Lebanese fashion designer

Georges Hobeika is a Lebanese multinational luxury fashion house founded by Lebanese fashion designer of Couture and Ready-to-Wear clothing, Georges Hobeika. Hobeika officially opened his atelier in Beirut, Lebanon in 1995, and has been presenting his collections in Paris for over a decade.

In 2022, Jad Hobeika, the son of Georges Hobeika, was unveiled as the Co-Creative Director of the fashion house, collaborating with his father. Today, Hobeika owns and manages his fashion house which includes four lines: Georges Hobeika Couture – Georges Hobeika Bridal – Georges Hobeika Signature – GH by Georges Hobeika. Georges Hobeika operates the fashion label from his showroom on the Rue Royale in Paris and from his atelier headquarters in Beirut.

==Georges Hobeika, The Founder==

Hobeika was born in Baskinta, a village in the mountains of Lebanon, and was one of eight siblings.

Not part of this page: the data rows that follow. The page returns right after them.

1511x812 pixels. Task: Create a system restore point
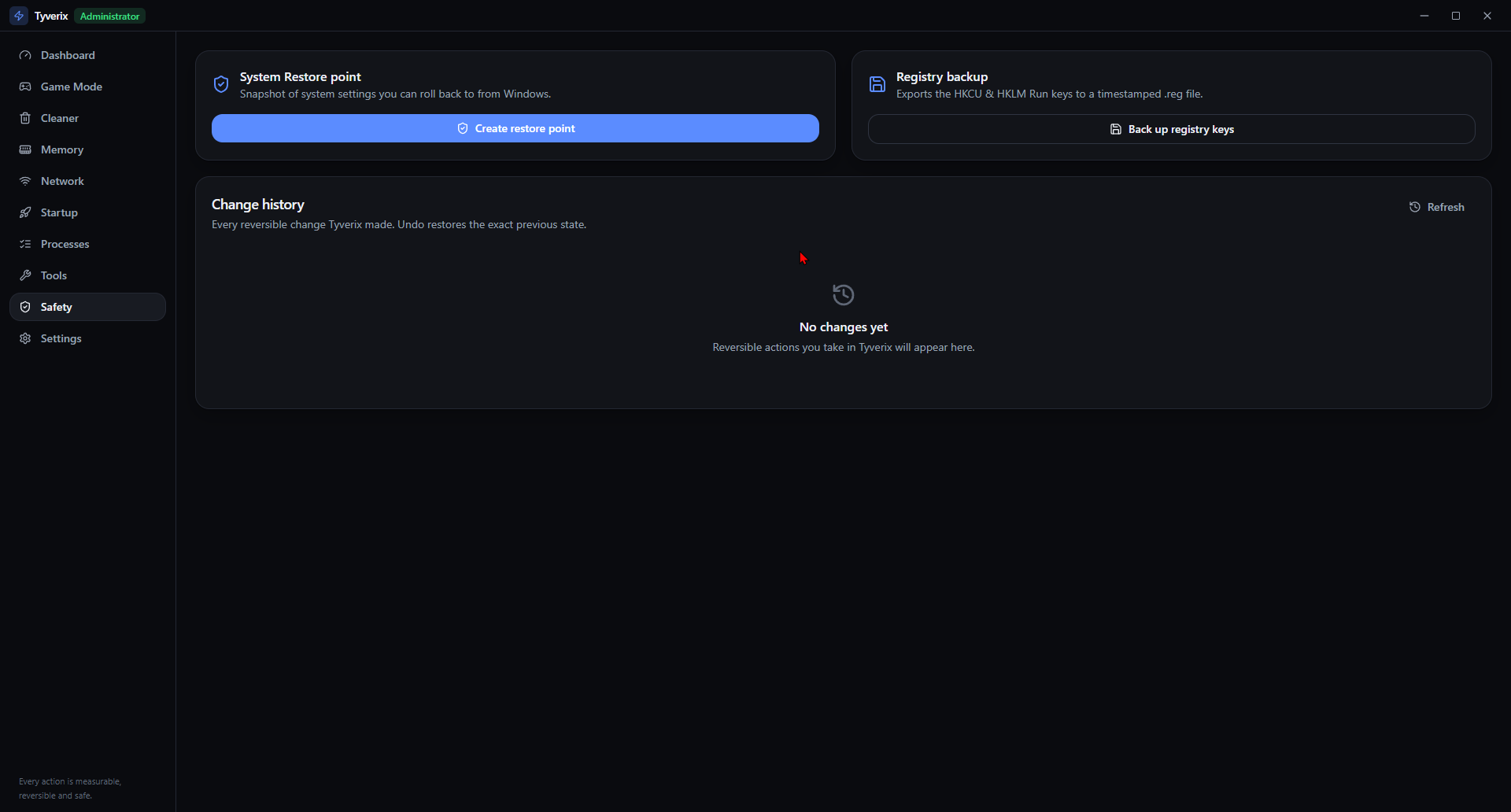coord(515,128)
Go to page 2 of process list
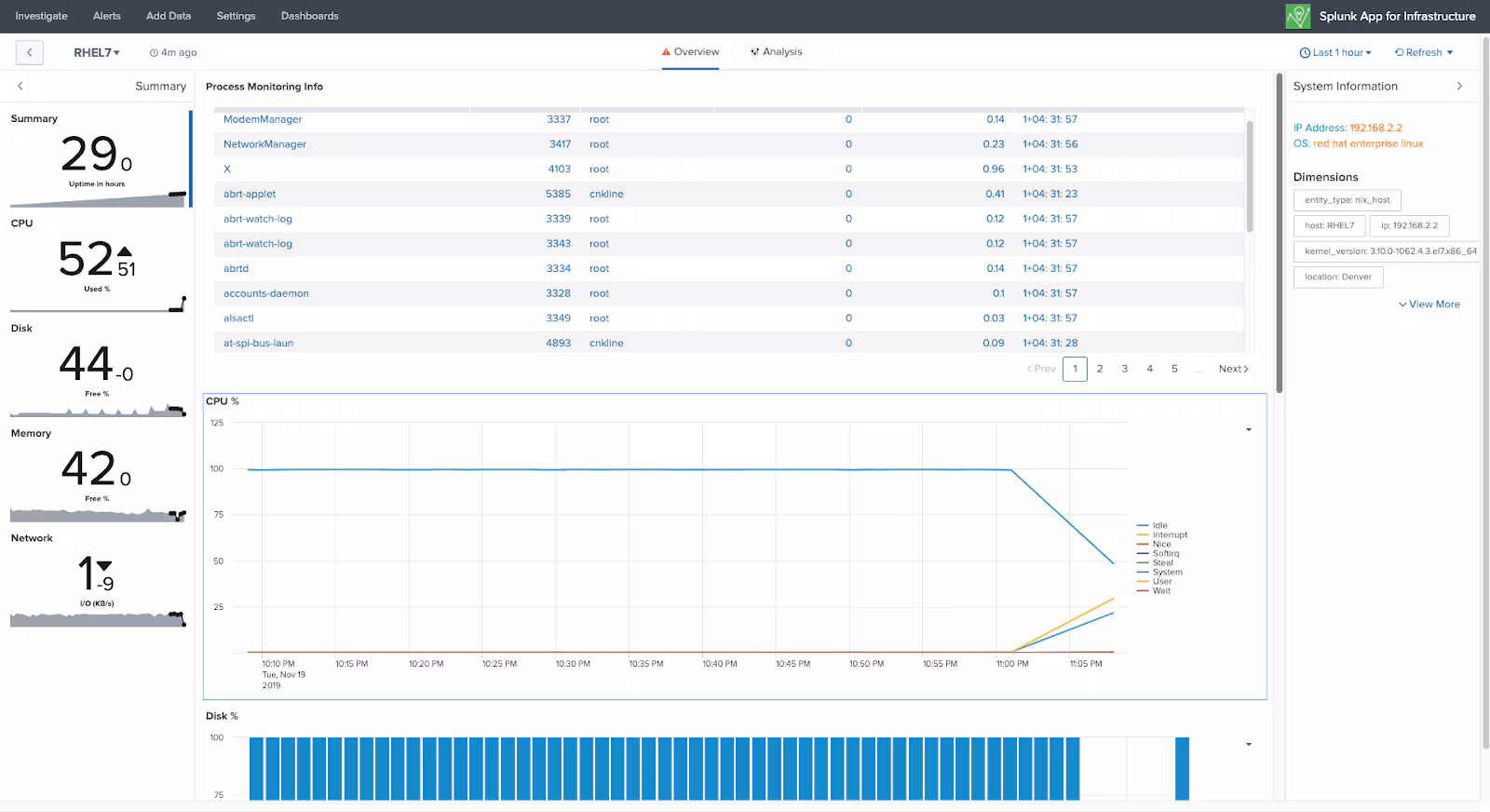The image size is (1490, 812). point(1100,369)
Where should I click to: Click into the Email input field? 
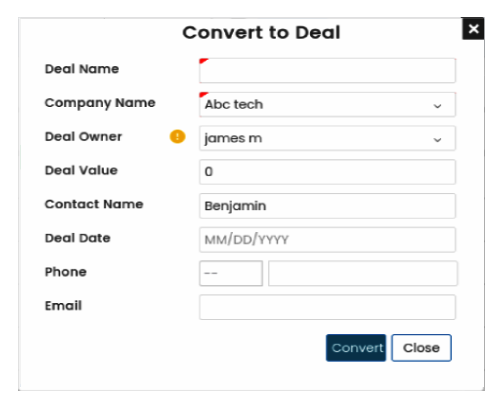[x=327, y=307]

Hobeika studied civil engineering in university, and pursued architectural design in his studies. The Lebanese Civil War forced him to leave the country in order to secure a better future for him and his family. Hobeika traveled to Paris and worked as an intern for several Parisian fashion houses. After returning from Paris, Hobeika opened his first atelier location in Beirut, Lebanon in 1995.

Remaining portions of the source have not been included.